_Text to read_

Ha funny a lady thought Molly was a sheep dog puppy when she had the long hair it made me laugh Probably cause her bangs were out of control and she was bouncing all over the place. People always comment on her markings everytime I walk her She is my special girl!! Jake is unique too he is adorable!!


----------



## dmgalley (Aug 19, 2012)

He is slowly getting lighter and lighter.


----------



## dio.ren (Jan 18, 2013)

dmgalley said:


> He is slowly getting lighter and lighter.



All I know is that he is super cute! I hope Molly stays the color she is now she hasn't really changed much since we have had her. She got more brown on her back that is it but her head is still all brown so hopefully it stays that way. When do they stop changing colors anyhow???


----------



## dmgalley (Aug 19, 2012)

Have you checked out JoJo's site? She had an awesome page on coat changes. I think they can keep changing for a long tine and some don't at all. 
Jake changed so much cause he is a sable. With willow I can already see her coat is darker near her skin. 
Sent from my SGH-T989 using Tapatalk 2


----------



## JasperBlack (Sep 1, 2012)

Just made some fab biscuits and cakes from jojos site! They meet jasper's approval! And mine lol, well I had to check they taste ok 


Sent from my iPhone using Tapatalk


----------



## dio.ren (Jan 18, 2013)

dmgalley said:


> Have you checked out JoJo's site? She had an awesome page on coat changes. I think they can keep changing for a long tine and some don't at all.
> Jake changed so much cause he is a sable. With willow I can already see her coat is darker near her skin.

_Provided records_

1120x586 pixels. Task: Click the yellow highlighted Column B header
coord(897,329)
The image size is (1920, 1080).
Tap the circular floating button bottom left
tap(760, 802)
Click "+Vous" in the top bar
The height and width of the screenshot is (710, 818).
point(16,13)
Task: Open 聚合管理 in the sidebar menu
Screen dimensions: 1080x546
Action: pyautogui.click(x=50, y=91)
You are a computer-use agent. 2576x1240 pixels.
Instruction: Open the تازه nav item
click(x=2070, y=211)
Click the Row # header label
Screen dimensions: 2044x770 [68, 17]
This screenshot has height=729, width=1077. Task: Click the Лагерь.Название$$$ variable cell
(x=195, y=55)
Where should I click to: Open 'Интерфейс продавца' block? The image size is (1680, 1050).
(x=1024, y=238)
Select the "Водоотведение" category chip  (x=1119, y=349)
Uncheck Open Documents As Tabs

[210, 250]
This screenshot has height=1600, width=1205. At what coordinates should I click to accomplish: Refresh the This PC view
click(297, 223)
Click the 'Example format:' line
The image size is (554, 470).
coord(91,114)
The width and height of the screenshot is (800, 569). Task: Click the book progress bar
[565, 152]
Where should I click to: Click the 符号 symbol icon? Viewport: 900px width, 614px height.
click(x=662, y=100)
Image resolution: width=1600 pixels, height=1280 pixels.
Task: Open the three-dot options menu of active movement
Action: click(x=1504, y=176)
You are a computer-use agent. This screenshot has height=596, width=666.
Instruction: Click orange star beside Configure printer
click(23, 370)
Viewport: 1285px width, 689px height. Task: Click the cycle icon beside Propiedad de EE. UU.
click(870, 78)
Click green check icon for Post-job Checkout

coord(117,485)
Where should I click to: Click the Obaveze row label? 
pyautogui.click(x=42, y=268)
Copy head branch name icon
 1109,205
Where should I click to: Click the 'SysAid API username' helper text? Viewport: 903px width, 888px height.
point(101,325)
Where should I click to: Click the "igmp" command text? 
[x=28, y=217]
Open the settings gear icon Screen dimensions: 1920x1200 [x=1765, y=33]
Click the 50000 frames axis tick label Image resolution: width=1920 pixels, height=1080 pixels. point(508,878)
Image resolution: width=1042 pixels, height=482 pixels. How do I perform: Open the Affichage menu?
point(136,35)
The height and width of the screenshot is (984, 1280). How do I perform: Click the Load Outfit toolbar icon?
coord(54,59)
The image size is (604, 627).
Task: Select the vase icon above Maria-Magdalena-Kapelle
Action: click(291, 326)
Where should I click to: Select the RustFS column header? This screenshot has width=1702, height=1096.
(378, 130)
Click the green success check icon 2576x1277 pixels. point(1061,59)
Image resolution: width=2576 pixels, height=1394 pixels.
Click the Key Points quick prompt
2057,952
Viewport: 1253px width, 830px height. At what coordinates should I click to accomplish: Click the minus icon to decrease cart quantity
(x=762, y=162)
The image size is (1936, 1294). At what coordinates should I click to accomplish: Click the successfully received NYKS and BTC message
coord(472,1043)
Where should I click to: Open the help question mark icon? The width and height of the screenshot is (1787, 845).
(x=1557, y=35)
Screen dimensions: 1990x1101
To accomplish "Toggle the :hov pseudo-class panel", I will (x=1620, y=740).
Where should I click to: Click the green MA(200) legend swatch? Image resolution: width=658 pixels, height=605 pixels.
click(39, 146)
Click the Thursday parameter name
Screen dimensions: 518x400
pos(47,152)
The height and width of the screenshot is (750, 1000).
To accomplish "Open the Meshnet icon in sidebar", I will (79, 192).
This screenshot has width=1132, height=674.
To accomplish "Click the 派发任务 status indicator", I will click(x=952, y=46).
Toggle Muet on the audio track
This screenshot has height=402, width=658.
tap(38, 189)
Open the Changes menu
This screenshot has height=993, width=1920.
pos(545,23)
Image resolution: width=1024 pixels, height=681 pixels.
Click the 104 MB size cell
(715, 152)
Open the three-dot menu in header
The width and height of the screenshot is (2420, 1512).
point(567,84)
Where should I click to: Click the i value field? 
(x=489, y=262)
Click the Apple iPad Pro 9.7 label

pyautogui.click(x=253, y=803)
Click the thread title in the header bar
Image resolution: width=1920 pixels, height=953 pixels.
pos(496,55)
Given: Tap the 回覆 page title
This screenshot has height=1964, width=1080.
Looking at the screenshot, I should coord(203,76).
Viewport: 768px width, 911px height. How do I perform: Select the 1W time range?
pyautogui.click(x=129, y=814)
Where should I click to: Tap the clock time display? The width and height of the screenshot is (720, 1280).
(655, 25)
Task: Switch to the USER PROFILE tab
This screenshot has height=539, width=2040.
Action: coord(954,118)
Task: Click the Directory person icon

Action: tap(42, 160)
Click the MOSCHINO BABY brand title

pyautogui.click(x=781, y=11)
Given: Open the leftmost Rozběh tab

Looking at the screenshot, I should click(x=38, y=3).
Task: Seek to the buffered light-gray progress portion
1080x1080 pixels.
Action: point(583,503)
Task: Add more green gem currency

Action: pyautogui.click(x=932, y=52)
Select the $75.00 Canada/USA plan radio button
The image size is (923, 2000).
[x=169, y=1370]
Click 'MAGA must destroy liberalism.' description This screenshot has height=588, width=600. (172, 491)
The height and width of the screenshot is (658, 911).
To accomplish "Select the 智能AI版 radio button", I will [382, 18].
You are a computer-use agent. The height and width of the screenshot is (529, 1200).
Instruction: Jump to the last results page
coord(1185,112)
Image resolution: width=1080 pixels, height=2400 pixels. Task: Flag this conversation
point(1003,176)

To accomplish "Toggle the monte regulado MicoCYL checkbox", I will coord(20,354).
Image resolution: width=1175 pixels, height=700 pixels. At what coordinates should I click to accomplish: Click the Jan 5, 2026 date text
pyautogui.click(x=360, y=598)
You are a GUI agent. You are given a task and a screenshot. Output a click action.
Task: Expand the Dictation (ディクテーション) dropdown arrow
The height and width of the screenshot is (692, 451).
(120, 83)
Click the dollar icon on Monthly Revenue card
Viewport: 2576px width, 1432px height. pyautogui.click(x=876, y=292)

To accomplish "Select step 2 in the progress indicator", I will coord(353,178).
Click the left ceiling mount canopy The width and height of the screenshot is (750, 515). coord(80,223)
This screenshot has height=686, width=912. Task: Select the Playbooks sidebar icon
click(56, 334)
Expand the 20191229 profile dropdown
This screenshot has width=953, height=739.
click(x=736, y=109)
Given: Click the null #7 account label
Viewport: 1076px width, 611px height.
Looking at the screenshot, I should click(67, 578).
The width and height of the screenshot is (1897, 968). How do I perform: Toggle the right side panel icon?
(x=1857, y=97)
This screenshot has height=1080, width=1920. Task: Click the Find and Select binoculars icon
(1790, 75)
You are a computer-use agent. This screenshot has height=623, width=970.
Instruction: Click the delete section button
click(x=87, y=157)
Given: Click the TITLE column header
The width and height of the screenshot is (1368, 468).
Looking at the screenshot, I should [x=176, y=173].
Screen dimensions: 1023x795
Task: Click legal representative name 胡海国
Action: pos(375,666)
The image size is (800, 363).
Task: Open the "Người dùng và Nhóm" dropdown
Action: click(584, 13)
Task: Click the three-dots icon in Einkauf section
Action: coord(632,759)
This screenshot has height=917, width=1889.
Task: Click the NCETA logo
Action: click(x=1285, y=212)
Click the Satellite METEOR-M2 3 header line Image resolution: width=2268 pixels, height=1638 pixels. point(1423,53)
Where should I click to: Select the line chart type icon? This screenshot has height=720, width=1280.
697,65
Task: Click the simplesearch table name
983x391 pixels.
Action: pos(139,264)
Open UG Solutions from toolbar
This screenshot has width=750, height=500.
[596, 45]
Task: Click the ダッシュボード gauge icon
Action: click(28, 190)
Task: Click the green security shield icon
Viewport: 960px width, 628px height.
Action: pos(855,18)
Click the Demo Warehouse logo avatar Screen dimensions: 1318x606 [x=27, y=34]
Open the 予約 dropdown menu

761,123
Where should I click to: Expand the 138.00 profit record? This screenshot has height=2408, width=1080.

_Exercise aim_
Repeat word for word the part of the forum thread on dog coat colors that opens with the words "Ha funny a lady" and closes with "he is adorable!!".

_The reply_
Ha funny a lady thought Molly was a sheep dog puppy when she had the long hair it made me laugh Probably cause her bangs were out of control and she was bouncing all over the place. People always comment on her markings everytime I walk her She is my special girl!! Jake is unique too he is adorable!!